> _TASK REQUIREMENTS_
Write out the complete data exactly as written.

(Collected data)
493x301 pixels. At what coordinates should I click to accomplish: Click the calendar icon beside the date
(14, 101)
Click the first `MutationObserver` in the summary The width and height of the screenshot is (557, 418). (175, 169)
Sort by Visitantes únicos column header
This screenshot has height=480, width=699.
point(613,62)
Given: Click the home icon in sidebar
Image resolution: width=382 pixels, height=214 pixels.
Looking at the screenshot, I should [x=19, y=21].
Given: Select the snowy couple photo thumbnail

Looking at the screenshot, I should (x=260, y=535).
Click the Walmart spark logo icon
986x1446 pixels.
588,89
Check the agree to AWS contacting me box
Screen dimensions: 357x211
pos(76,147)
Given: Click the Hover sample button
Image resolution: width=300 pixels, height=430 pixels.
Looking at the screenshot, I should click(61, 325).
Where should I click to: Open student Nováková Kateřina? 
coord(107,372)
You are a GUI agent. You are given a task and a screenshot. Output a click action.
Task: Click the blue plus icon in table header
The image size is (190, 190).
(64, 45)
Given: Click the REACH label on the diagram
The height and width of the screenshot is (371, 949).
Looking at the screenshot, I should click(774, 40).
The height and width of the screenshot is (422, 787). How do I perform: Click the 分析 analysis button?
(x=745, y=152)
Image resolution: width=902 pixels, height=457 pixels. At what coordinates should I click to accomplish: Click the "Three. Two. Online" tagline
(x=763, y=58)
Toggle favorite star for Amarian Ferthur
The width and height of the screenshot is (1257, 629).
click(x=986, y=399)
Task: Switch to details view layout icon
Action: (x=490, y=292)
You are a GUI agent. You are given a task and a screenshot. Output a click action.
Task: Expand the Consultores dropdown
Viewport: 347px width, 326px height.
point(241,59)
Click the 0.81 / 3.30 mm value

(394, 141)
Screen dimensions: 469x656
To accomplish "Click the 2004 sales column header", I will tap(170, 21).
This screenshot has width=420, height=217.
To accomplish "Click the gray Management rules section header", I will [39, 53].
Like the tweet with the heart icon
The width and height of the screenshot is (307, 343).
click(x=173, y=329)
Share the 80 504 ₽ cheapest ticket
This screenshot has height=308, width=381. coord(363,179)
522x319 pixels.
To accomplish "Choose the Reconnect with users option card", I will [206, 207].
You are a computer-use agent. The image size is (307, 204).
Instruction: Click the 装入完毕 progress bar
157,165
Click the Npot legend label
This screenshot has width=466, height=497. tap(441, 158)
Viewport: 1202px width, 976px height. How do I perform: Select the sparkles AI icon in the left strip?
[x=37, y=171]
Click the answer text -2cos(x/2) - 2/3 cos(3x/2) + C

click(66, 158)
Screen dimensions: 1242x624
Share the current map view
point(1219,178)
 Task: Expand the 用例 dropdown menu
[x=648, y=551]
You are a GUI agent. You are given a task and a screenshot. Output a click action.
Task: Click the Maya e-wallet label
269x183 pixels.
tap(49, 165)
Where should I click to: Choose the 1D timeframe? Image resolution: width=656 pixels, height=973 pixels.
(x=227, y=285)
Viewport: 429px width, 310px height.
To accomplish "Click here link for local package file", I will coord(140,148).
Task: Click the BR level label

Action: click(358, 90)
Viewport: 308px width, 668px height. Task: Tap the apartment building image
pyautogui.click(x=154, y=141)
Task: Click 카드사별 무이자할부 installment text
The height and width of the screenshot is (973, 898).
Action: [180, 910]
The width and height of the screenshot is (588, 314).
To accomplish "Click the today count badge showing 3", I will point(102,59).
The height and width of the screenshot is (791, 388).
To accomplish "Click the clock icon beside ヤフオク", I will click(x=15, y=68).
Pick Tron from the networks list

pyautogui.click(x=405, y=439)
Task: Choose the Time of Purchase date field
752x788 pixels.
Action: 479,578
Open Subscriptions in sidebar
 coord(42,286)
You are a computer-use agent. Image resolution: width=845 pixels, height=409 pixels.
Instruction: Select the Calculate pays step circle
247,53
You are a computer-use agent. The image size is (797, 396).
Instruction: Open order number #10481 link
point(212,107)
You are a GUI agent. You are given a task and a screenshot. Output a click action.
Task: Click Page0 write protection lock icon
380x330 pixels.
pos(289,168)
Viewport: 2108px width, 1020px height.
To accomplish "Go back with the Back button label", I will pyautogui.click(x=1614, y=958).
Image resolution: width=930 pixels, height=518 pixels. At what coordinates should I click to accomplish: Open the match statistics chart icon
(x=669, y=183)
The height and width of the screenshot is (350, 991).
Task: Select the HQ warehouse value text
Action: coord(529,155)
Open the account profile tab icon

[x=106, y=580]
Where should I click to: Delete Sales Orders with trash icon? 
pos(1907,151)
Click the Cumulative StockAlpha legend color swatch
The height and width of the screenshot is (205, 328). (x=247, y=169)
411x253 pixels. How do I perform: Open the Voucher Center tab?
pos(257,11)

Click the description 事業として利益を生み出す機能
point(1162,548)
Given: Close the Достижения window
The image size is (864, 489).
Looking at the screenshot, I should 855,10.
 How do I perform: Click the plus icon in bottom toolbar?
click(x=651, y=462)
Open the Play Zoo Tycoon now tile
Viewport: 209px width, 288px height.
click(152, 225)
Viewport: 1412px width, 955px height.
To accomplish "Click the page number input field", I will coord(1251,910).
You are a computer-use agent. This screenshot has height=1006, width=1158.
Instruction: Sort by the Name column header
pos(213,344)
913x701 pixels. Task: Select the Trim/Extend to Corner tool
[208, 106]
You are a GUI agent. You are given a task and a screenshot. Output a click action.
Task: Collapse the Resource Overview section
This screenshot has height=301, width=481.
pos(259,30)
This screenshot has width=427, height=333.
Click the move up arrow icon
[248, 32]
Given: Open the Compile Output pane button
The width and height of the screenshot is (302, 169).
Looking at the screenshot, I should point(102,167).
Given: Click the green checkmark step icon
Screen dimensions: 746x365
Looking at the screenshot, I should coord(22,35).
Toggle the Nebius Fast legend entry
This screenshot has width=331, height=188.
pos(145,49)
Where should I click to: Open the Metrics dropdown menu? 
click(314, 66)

> _RESULT OF THE TASK_
493x301 pixels. At what coordinates should I click to accomplish: Click the calendar icon beside the date
(14, 101)
Click the first `MutationObserver` in the summary The width and height of the screenshot is (557, 418). (175, 169)
Sort by Visitantes únicos column header
This screenshot has height=480, width=699.
point(613,62)
Given: Click the home icon in sidebar
Image resolution: width=382 pixels, height=214 pixels.
Looking at the screenshot, I should [x=19, y=21].
Given: Select the snowy couple photo thumbnail

Looking at the screenshot, I should (x=260, y=535).
Click the Walmart spark logo icon
986x1446 pixels.
588,89
Check the agree to AWS contacting me box
Screen dimensions: 357x211
pos(76,147)
Given: Click the Hover sample button
Image resolution: width=300 pixels, height=430 pixels.
Looking at the screenshot, I should click(61, 325).
Where should I click to: Open student Nováková Kateřina? 
coord(107,372)
You are a GUI agent. You are given a task and a screenshot. Output a click action.
Task: Click the blue plus icon in table header
The image size is (190, 190).
(64, 45)
Given: Click the REACH label on the diagram
The height and width of the screenshot is (371, 949).
Looking at the screenshot, I should click(774, 40).
The height and width of the screenshot is (422, 787). How do I perform: Click the 分析 analysis button?
(x=745, y=152)
Image resolution: width=902 pixels, height=457 pixels. At what coordinates should I click to accomplish: Click the "Three. Two. Online" tagline
(x=763, y=58)
Toggle favorite star for Amarian Ferthur
The width and height of the screenshot is (1257, 629).
click(x=986, y=399)
Task: Switch to details view layout icon
Action: (x=490, y=292)
You are a GUI agent. You are given a task and a screenshot. Output a click action.
Task: Expand the Consultores dropdown
Viewport: 347px width, 326px height.
point(241,59)
Click the 0.81 / 3.30 mm value

(394, 141)
Screen dimensions: 469x656
To accomplish "Click the 2004 sales column header", I will tap(170, 21).
This screenshot has width=420, height=217.
To accomplish "Click the gray Management rules section header", I will [39, 53].
Like the tweet with the heart icon
The width and height of the screenshot is (307, 343).
click(x=173, y=329)
Share the 80 504 ₽ cheapest ticket
This screenshot has height=308, width=381. coord(363,179)
522x319 pixels.
To accomplish "Choose the Reconnect with users option card", I will [206, 207].
You are a computer-use agent. The image size is (307, 204).
Instruction: Click the 装入完毕 progress bar
157,165
Click the Npot legend label
This screenshot has width=466, height=497. tap(441, 158)
Viewport: 1202px width, 976px height. How do I perform: Select the sparkles AI icon in the left strip?
[x=37, y=171]
Click the answer text -2cos(x/2) - 2/3 cos(3x/2) + C

click(66, 158)
Screen dimensions: 1242x624
Share the current map view
point(1219,178)
 Task: Expand the 用例 dropdown menu
[x=648, y=551]
You are a GUI agent. You are given a task and a screenshot. Output a click action.
Task: Click the Maya e-wallet label
269x183 pixels.
tap(49, 165)
Where should I click to: Choose the 1D timeframe? Image resolution: width=656 pixels, height=973 pixels.
(x=227, y=285)
Viewport: 429px width, 310px height.
To accomplish "Click here link for local package file", I will coord(140,148).
Task: Click the BR level label

Action: click(358, 90)
Viewport: 308px width, 668px height. Task: Tap the apartment building image
pyautogui.click(x=154, y=141)
Task: Click 카드사별 무이자할부 installment text
The height and width of the screenshot is (973, 898).
Action: [180, 910]
The width and height of the screenshot is (588, 314).
To accomplish "Click the today count badge showing 3", I will point(102,59).
The height and width of the screenshot is (791, 388).
To accomplish "Click the clock icon beside ヤフオク", I will click(x=15, y=68).
Pick Tron from the networks list

pyautogui.click(x=405, y=439)
Task: Choose the Time of Purchase date field
752x788 pixels.
Action: 479,578
Open Subscriptions in sidebar
 coord(42,286)
You are a computer-use agent. Image resolution: width=845 pixels, height=409 pixels.
Instruction: Select the Calculate pays step circle
247,53
You are a computer-use agent. The image size is (797, 396).
Instruction: Open order number #10481 link
point(212,107)
You are a GUI agent. You are given a task and a screenshot. Output a click action.
Task: Click Page0 write protection lock icon
380x330 pixels.
pos(289,168)
Viewport: 2108px width, 1020px height.
To accomplish "Go back with the Back button label", I will pyautogui.click(x=1614, y=958).
Image resolution: width=930 pixels, height=518 pixels. At what coordinates should I click to accomplish: Open the match statistics chart icon
(x=669, y=183)
The height and width of the screenshot is (350, 991).
Task: Select the HQ warehouse value text
Action: coord(529,155)
Open the account profile tab icon

[x=106, y=580]
Where should I click to: Delete Sales Orders with trash icon? 
pos(1907,151)
Click the Cumulative StockAlpha legend color swatch
The height and width of the screenshot is (205, 328). (x=247, y=169)
411x253 pixels. How do I perform: Open the Voucher Center tab?
pos(257,11)

Click the description 事業として利益を生み出す機能
point(1162,548)
Given: Close the Достижения window
The image size is (864, 489).
Looking at the screenshot, I should 855,10.
 How do I perform: Click the plus icon in bottom toolbar?
click(x=651, y=462)
Open the Play Zoo Tycoon now tile
Viewport: 209px width, 288px height.
click(152, 225)
Viewport: 1412px width, 955px height.
To accomplish "Click the page number input field", I will coord(1251,910).
You are a computer-use agent. This screenshot has height=1006, width=1158.
Instruction: Sort by the Name column header
pos(213,344)
913x701 pixels. Task: Select the Trim/Extend to Corner tool
[208, 106]
You are a GUI agent. You are given a task and a screenshot. Output a click action.
Task: Collapse the Resource Overview section
This screenshot has height=301, width=481.
pos(259,30)
This screenshot has width=427, height=333.
Click the move up arrow icon
[248, 32]
Given: Open the Compile Output pane button
The width and height of the screenshot is (302, 169).
Looking at the screenshot, I should point(102,167).
Given: Click the green checkmark step icon
Screen dimensions: 746x365
Looking at the screenshot, I should coord(22,35).
Toggle the Nebius Fast legend entry
This screenshot has width=331, height=188.
pos(145,49)
Where should I click to: Open the Metrics dropdown menu? 
click(314, 66)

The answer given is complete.